I try to imagine Zoe doing such a thing. She’s artsy and quirky, but an exhibitionist? I don’t know.

“Don’t worry,” says Ainsley. “You’re way prettier than her.”

Where I fall on the beauty scale in relation to Zoe is actually the least of my worries, but given the weirdness of this whole situation, I’m willing to let Ainsley think that’s where my concerns lie. “Really? You think so?”

“Totally,” Ainsley assures me.

“Awesome,” I say, even though this conversation is anything but awesome.

? ? ?

I manage to catch Oliver alone as he’s going into the cafeteria for lunch. “Heads up. Ainsley was a little surprised to find out about the whole Itch debacle. You might want to tell her that you have a thing about cheaters or something….What?”

Oliver is grinning at me. “It’s all good, Rafferty. Ainsley is into knights in shining armor or something. She thinks it was chivalrous.” He sees my look. “Don’t worry. I’m not about to make it a thing, where I go around hitting people. I’m just saying that in this one scenario, this one time…it ended up just fine.”

“Except for the part where Itch got a fat lip for no reason.”

At least Oliver has the good sense to look uncomfortable. “Right, except for that,” he says.
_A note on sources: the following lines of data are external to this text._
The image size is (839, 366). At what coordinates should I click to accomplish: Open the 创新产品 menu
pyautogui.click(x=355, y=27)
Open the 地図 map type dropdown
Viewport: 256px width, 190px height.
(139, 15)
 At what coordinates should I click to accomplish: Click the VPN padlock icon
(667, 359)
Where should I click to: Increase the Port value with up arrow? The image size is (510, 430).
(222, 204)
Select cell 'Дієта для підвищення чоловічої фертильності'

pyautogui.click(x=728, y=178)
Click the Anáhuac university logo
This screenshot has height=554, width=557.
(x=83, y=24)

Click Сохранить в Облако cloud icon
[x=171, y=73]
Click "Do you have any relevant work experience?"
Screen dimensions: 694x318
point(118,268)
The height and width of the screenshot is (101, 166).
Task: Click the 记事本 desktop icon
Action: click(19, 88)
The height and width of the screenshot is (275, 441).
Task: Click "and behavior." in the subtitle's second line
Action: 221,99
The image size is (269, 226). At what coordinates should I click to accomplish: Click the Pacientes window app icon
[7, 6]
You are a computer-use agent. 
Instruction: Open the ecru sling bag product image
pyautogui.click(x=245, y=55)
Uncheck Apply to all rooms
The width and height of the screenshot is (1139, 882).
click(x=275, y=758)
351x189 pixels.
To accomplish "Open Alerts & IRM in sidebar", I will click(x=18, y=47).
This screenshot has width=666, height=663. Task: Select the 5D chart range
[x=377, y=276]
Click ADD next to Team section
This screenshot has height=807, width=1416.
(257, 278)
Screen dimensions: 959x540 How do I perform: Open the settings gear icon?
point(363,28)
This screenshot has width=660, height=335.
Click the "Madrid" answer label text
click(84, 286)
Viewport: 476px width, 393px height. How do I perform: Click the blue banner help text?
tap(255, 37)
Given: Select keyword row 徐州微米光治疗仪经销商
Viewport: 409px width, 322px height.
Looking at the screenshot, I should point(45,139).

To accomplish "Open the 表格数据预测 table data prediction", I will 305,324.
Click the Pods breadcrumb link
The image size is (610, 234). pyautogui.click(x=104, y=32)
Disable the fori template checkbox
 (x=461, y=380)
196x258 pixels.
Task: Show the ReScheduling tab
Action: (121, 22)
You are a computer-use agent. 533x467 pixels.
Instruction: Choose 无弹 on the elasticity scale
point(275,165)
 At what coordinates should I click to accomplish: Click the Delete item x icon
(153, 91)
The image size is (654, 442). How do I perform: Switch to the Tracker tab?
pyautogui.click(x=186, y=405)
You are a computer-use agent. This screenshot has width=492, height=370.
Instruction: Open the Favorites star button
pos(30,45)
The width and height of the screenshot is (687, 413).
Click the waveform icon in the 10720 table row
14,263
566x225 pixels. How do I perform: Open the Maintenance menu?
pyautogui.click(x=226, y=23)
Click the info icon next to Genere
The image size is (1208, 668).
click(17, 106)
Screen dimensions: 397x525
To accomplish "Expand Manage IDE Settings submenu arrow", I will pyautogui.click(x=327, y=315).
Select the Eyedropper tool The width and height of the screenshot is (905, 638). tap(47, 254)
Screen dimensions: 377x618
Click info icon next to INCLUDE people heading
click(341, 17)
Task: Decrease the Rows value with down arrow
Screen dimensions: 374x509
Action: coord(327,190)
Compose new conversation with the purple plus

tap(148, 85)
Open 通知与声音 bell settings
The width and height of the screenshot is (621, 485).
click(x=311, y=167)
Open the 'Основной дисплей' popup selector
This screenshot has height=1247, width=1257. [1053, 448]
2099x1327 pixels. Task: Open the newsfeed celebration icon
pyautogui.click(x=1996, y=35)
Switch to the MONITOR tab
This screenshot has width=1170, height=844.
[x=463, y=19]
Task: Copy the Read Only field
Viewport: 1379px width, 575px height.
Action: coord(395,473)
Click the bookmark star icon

God, I can’t wait to get out of here.





I meet Shaun at his locker after homeroom. He gives me a dead rose and I give him a burnt heart-shaped cookie, and then we hold hands on the way to AP English. No one even looks at us funny. “Are you sure you can’t just be straight?” I ask him. “It would make everything easier.”

“It would.” Shaun’s tone is more earnest than usual, making me wonder what’s going on with him.

“How’s Kirk?”

“Fine, I guess.” Shaun heaves a long, deep sigh. “But I wish he was here and we didn’t have to be long-distance. We could go to a movie or do our homework together or make out on the bleachers or whatever people do when they live in the same place.”

“Making out on the bleachers isn’t all it’s cracked up to be. You’re either too hot or too cold, and someone is always at an uncomfortable angle.”

“It’s got to be better than this.” Shaun pulls me to a halt. He reaches for my other hand, and as kids flow around us in the hallway, he closes his eyes. “Nope.” He shakes his head. “Not good.”

“What are you doing?”

“Close your eyes.”

I oblige, because it’s Shaun. “Now what?”

“Pick someone. Someone like Itch, from your past. Or someone else. Whoever, just as long as it’s someone you know. Try to picture him.”

I imagine Shaun. “You look cute today. Nice shirt.”

Shaun squeezes my hands. “Come on, someone who makes your heart go whammo.”

Oliver rises behind my lids. He’s grinning so I can see the top row of his teeth. His eyes are crinkling straight at me and he’s happy—so happy it makes the corners of my mouth tug upward in response.

“Got someone?”

“Yes.”

“Good,” says Shaun. “Can you see the person? Like really see him?”

My imagined Oliver’s grin widens. He leans toward me and suddenly I can do more than picture the way he looks. I can smell the clean, soapy scent of him; I can hear his laugh the way it sounds when it rings out in the behemoth. “Yes,” I whisper. Shaun doesn’t answer, so I open my eyes.

He’s looking at me with sadness written all over his face. He gives me a smile that is rueful and agonized and heartbreaking all at once. “When I close my eyes, I can’t see Kirk anymore,” Shaun says. “I used to be able to picture him so clearly. There was this hallway downstairs in the main building where we met at Rutgers. The first time we kissed, it was in a corner down there, under one of those crappy fluorescent lights that make everyone look terrible. Everyone except Kirk. Even under that flickering, greenish light, he still looked like a Greek god. That’s what I could always picture, what he looked like under those lights.”